- contributed by Rhonda Rinehart
This month’s selection is by Rhonda Rinehart, Manager of Special Collections.
BOOK: Better Living Booklets for Parents and Teachers: Junior Life Adjustment Booklets/Life Adjustment Booklets, Published by Science Research Associates, Inc./Grolier, New York
Among CHP’s thousands of books, you will find tucked between larger, more prominent volumes, a smattering of thin, nearly undetectable booklets on parenting and child development. Written by various authors for the Better Living Booklets series produced by the Science Research Associates, Inc. throughout the 1940s and 1950s, these booklets focus mainly on advising adults and caregivers on helping children adjust to the many social situations they will encounter on the road to adulthood. Many more were also written specifically for children and adolescents to help them understand feelings they may be experiencing as they grow up and preparing them for decisions they will need to make as they adjust to becoming adults. And still a few were written with the idea of helping adults understand themselves and their life situations. Authors include child psychologist Mary Louise Northway; children’s author Doris Gates; essayist Sidonie M. Gruenberg; education specialist Ruth Strang; and novelist Hilda Sidney Krech.
As tools for comparison, these booklets offer a wealth of ideas and attitudes that can help us place psychology within its historical context. Although many of the ideas portrayed in these booklets would certainly be considered outmoded, all of the topics are still relevant today. Learning, development, feelings and emotions, relationships, and social issues are all topics that are discussed and written about today. How we have come to understand these topics culturally, socially and professionally, is very different from attitudes in the 1940s and ‘50s.

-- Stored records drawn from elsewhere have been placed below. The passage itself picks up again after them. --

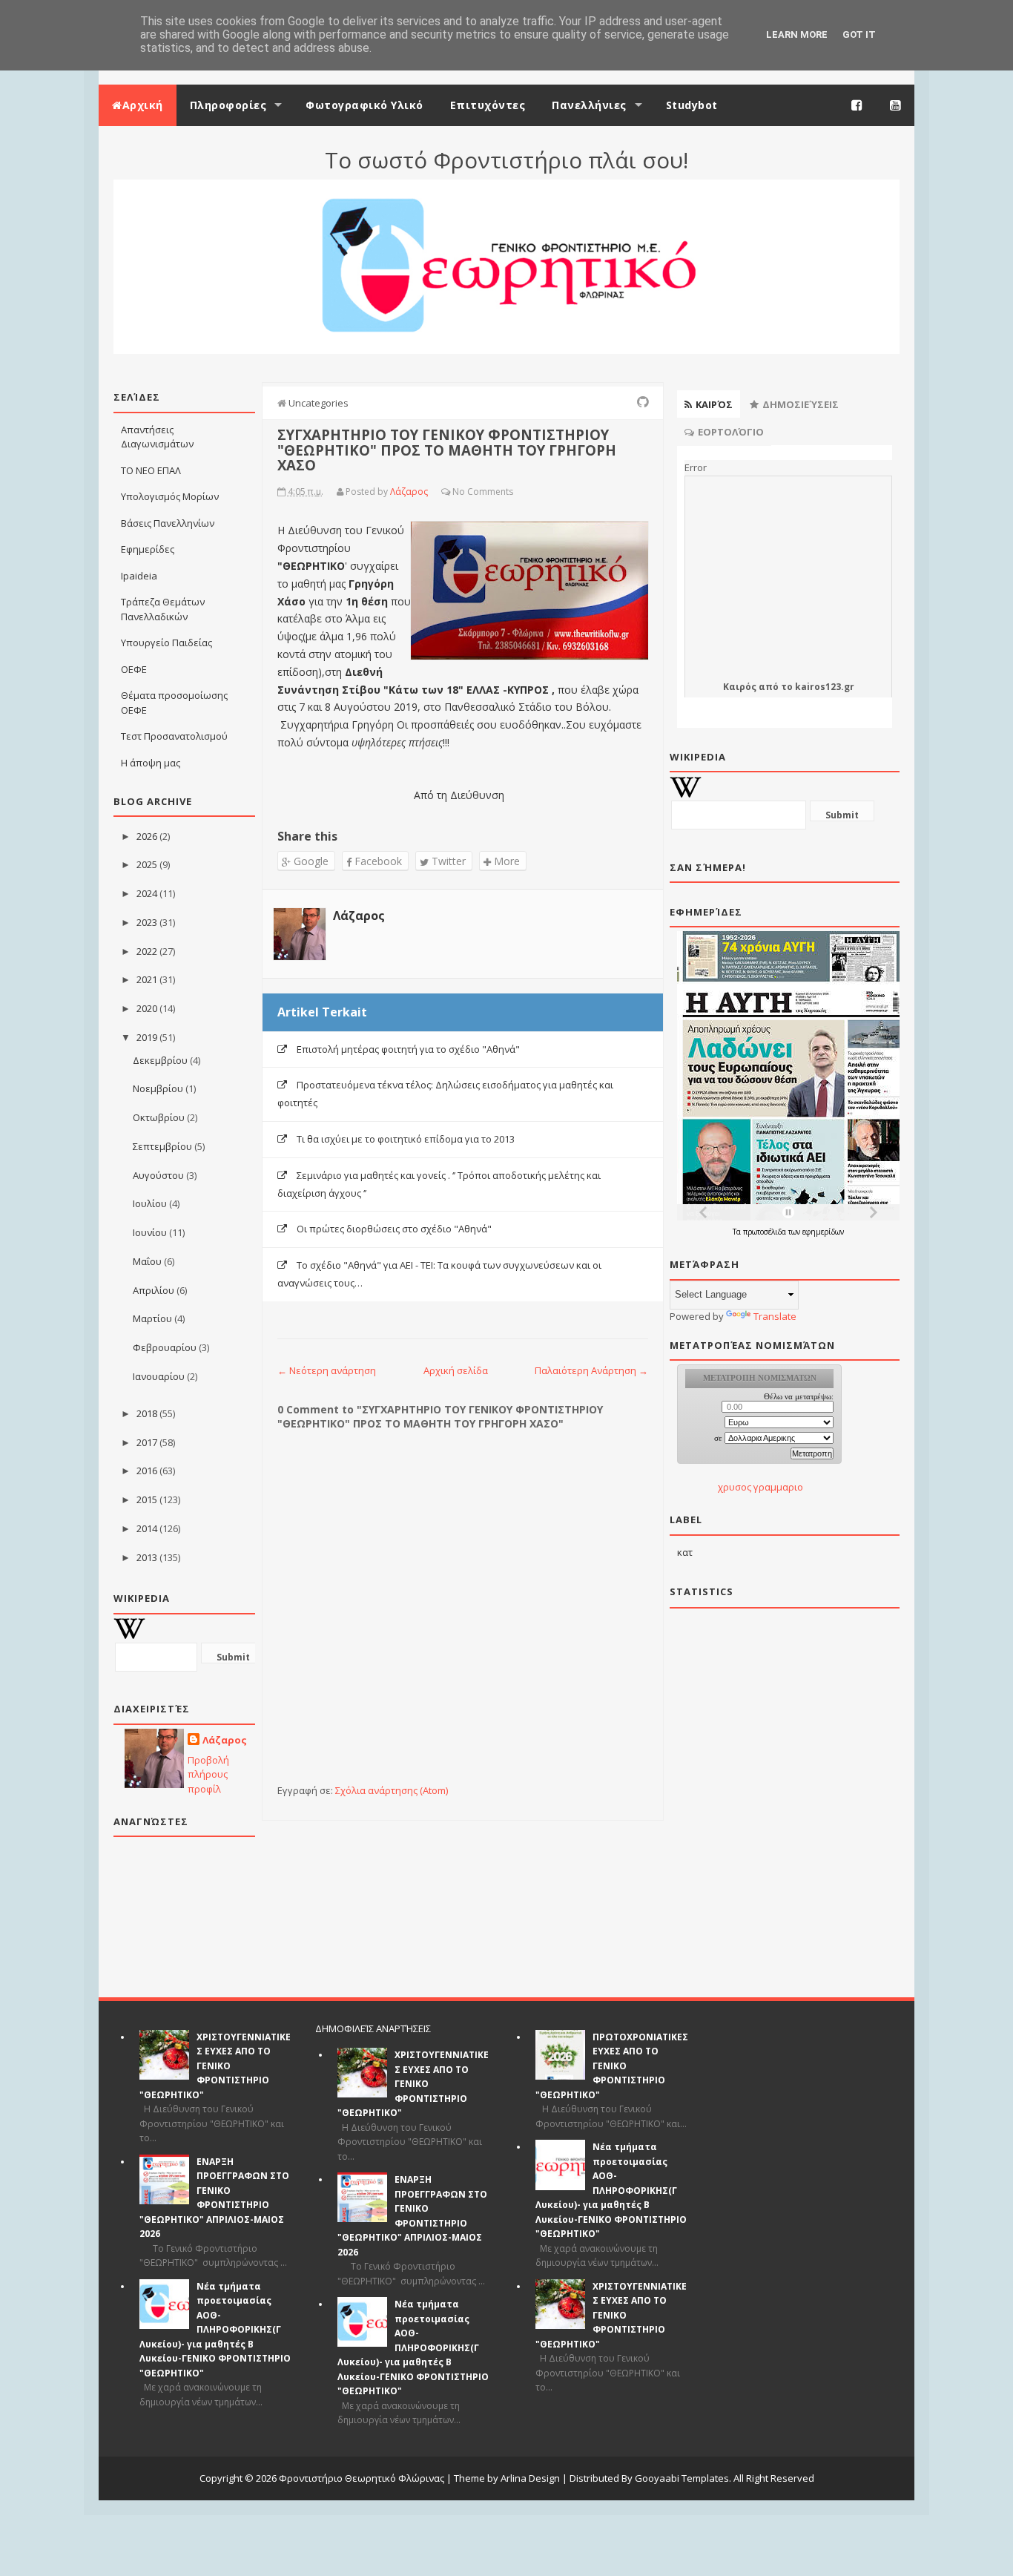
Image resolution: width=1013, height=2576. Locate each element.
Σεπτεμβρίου (162, 1146)
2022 (146, 951)
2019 (146, 1037)
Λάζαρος (224, 1740)
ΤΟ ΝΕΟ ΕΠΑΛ (151, 470)
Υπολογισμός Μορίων (170, 496)
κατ (685, 1552)
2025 (146, 864)
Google (310, 861)
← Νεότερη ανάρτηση (326, 1370)
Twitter (447, 861)
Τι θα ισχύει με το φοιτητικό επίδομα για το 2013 (406, 1139)
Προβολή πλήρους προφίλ (208, 1774)
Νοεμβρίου (158, 1088)
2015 (146, 1499)
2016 (146, 1470)
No (458, 491)
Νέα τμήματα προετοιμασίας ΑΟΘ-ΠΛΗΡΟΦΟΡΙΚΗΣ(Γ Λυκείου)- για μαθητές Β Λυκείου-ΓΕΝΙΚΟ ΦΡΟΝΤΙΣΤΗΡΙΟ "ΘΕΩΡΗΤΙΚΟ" (215, 2329)
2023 (146, 922)
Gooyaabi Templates (682, 2478)
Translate (774, 1316)
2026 (146, 836)
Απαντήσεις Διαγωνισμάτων (157, 437)
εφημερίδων (823, 1231)
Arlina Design (530, 2478)
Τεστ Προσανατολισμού (174, 736)
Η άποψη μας (150, 762)
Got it (859, 34)
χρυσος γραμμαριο (760, 1487)
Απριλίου (153, 1290)
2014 (146, 1528)
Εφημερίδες (147, 549)
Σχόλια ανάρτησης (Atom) (391, 1790)
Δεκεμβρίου (160, 1060)
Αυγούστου (158, 1175)
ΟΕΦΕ (134, 669)
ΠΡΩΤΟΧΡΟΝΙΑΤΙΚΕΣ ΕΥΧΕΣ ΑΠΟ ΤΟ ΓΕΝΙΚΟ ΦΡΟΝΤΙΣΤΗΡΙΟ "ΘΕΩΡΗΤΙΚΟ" (611, 2066)
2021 (146, 979)
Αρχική (142, 105)
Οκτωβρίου (159, 1117)
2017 (146, 1442)
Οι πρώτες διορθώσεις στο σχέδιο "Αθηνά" (394, 1228)
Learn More (797, 34)
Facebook (377, 861)
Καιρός (739, 686)
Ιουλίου (150, 1203)
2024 (146, 893)
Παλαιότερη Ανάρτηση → (591, 1370)
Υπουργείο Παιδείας (166, 642)
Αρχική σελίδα (455, 1370)
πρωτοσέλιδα (765, 1231)
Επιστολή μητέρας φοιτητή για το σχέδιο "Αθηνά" (408, 1049)
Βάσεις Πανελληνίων (167, 523)
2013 (146, 1557)
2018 (146, 1413)
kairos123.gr (824, 686)
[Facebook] (857, 105)
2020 (146, 1008)
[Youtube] (896, 105)
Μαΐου (147, 1261)
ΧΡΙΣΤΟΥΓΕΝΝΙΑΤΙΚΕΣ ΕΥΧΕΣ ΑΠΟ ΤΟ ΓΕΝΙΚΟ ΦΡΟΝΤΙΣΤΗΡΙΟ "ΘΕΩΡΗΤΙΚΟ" (215, 2066)
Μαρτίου (152, 1318)
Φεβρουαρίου (165, 1347)
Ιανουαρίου (159, 1376)
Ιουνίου (150, 1232)
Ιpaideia (139, 575)
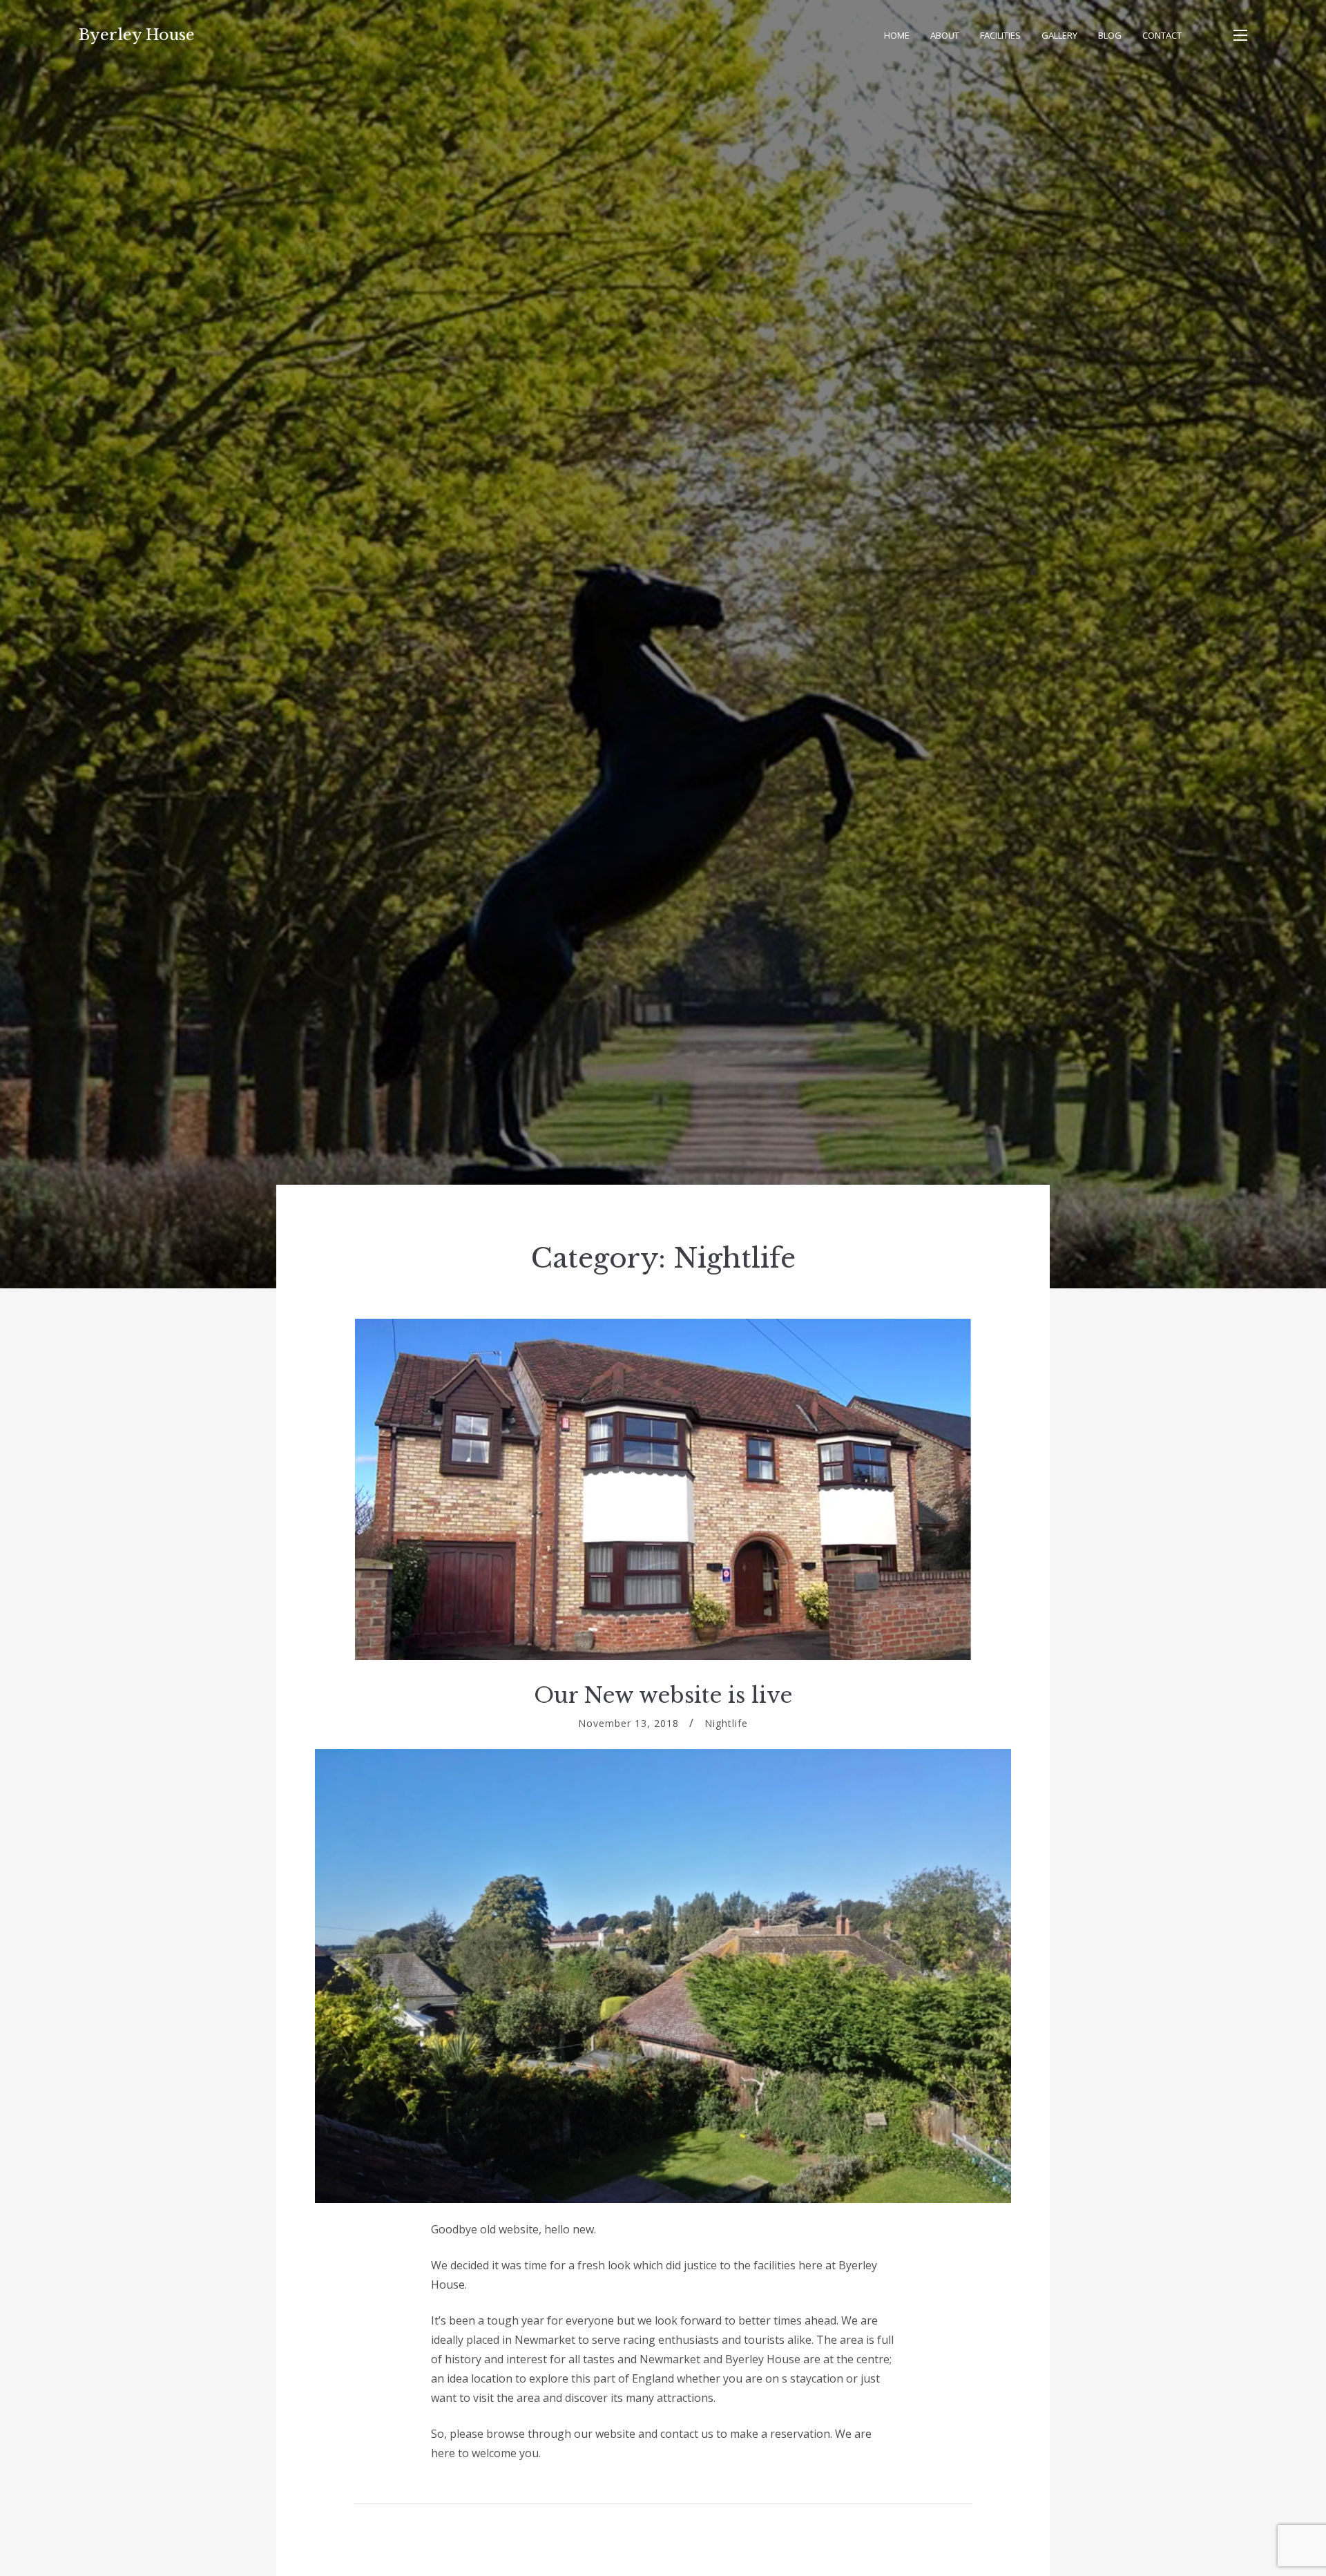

Cover images of Junior Life Adjustment Booklets/Life Adjustment Booklets
The historical context in which these booklets were written places them firmly within an era that was beginning to see changes that would guide movements of the 1960s and 1970s. Sex and gender roles, both common topics of these booklets, were steeped in traditional thinking about men and women, but the fact that these subjects were beginning to be discussed at all rather than the common practice of hiding them away indicates changing attitudes about these often-considered taboo subjects.
Not every idea presented in this series is completely outmoded or naive, however. Consider modern views about popularity, managing money, and educational testing and it could be argued that though our culture and society have changed in attitude about these topics, is it necessarily an improved, advanced or “better” one?
As with any of the materials at the CHP, studying these booklets can allow us to see where we’ve been, compare where we are now and hopefully help us learn for the future.